── Page excerpt ──

I’m on the First Responder team. I love this stuff. I was on the Emergency Response Team at Google, I’m on the Community ERT in Palo Alto. I think at least part is that I want to know what’s going on when there’s an emergency, and another part is that I want to be of use. Over the winter everyone is on some team, but in the summer a lot of people are not. I’m happy that I’m on a team. I’m equally happy I’m not on Fire team, I might add, since they have to suit up in fire gear and respirators when the alarm goes off, and in theory can’t have beards.

The big board! When an alarm sounds, first responders are to make their way to one of these and radio in which lights are on.

The big board! When an alarm sounds, first responders are to make their way to one of these and radio in which lights are on.

───
── Provided data ──

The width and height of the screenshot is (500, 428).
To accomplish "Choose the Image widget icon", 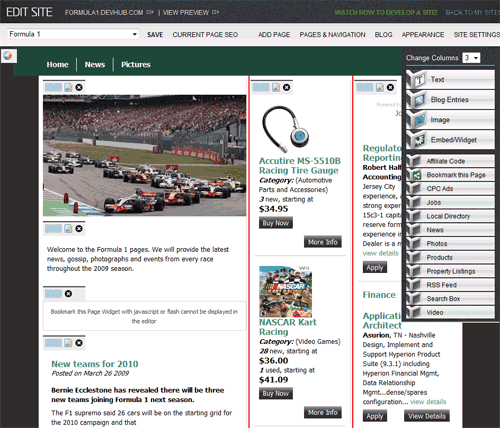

───

• [Given instruction 1] In the passage about the First Responder team, which team does the writer belong to in Palo Alto?
• [Given instruction 2] Rewrite the stretch of the First Responder passage from "I’m on the First" through "can’t have beards.", changing "respirators" to "breathing masks".
The material that accompanies it has no connection to the passage about the First Responder team.

• [Worked solution 1] The writer is on the Community ERT in Palo Alto.

• [Worked solution 2]
I’m on the First Responder team. I love this stuff. I was on the Emergency Response Team at Google, I’m on the Community ERT in Palo Alto. I think at least part is that I want to know what’s going on when there’s an emergency, and another part is that I want to be of use. Over the winter everyone is on some team, but in the summer a lot of people are not. I’m happy that I’m on a team. I’m equally happy I’m not on Fire team, I might add, since they have to suit up in fire gear and breathing masks when the alarm goes off, and in theory can’t have beards.